From public health perspectives of COVID-19 pandemic, accurate estimates of infection severity of individuals are extremely valuable for the informed decision making and targeted response to an emerging pandemic. This paper presents machine learning based prognostic model for providing early warning to the individuals for COVID-19 infection using the health care data set. In the present work, a prognostic model using Random Forest classifier and support vector regression is developed for predicting the susceptibility of COVID-19 infection and it is applied on an open health care data set containing 27 field values. The typical fields of the health care data set include basic personal details such as age, gender, number of children in the household, marital status along with medical data like Coma score, Pulmonary score, Blood Glucose level, HDL cholesterol etc. An effective preprocessing method is carried out for handling the numerical, categorical values (non-numerical), missing data in the health care data set. Principal component analysis is applied for dimensionality reduction of the health care data set. From the classification results, it is noted that the random forest classifier provides a higher accuracy as compared to Support vector regression for the given health data set. Proposed machine learning approach can help the individuals to take additional precautions for protecting against COVID-19 infection. Based on the results of the proposed method, clinicians and government officials can focus on the highly susceptible people for limiting the pandemic spread.

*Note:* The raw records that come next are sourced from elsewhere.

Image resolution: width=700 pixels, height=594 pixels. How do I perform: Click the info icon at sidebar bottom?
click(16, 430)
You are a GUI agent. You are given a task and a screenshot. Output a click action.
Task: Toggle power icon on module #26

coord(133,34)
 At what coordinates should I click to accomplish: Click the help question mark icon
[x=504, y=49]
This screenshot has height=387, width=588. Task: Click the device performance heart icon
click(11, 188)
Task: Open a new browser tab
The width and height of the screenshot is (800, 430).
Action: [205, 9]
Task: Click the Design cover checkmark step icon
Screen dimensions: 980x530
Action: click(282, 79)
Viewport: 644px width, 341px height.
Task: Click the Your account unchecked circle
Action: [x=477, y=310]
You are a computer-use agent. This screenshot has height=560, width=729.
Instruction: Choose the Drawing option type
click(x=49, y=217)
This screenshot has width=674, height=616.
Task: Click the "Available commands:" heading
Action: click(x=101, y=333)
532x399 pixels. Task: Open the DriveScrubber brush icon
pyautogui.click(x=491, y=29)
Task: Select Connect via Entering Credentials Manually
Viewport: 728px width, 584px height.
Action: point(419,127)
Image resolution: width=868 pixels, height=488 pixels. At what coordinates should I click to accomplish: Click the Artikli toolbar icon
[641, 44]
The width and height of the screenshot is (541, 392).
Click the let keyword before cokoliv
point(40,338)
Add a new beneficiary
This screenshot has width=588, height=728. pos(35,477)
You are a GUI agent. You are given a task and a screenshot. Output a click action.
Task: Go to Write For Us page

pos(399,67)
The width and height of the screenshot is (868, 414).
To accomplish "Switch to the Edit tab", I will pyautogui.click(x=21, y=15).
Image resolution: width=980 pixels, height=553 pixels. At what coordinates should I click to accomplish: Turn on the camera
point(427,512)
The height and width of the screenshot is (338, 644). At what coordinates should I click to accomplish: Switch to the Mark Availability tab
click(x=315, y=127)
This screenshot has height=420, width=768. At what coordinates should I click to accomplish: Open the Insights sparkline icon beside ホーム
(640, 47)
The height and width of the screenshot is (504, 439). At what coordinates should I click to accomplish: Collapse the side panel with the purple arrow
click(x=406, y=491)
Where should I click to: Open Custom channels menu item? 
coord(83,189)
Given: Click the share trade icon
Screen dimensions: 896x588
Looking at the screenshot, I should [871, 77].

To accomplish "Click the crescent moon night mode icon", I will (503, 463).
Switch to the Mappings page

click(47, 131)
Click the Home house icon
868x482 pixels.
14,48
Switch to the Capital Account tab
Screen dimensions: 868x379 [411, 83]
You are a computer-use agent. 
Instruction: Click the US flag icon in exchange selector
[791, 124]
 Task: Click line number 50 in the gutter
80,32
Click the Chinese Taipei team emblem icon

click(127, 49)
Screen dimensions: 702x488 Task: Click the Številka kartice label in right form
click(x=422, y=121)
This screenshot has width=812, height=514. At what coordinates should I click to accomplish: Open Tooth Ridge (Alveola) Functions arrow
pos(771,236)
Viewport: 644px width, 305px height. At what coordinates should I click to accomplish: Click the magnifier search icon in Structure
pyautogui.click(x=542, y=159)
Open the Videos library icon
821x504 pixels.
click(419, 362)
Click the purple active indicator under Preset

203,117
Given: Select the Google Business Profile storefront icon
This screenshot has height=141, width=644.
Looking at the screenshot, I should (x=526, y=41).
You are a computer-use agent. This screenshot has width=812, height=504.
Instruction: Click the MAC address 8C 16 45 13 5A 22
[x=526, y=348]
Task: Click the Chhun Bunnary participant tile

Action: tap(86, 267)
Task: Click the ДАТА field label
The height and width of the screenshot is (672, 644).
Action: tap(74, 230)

Methods In the present work, Random Forest classifier and support vector regression techniques are applied to a medical health care dataset containing 27 variables for predicting the susceptibility score of an individual towards COVID-19 infection and the accuracy of prediction is compared. An effective preprocessing is carried for handling the missing data in the health care data set. Principal Component Analysis is carried out on the data set for dimensionality reduction of the feature vectors.
Results From the classification results, it is noted that the Random Forest classifier provides an accuracy of 90%, sensitivity of 94% and specificity of 81% for the given medical data set.
Conclusion Proposed machine learning approach can help the individuals to take additional precautions for protecting people from the COVID-19 infection, clinicians and government officials can focus on the highly susceptible people for limiting the pandemic spread.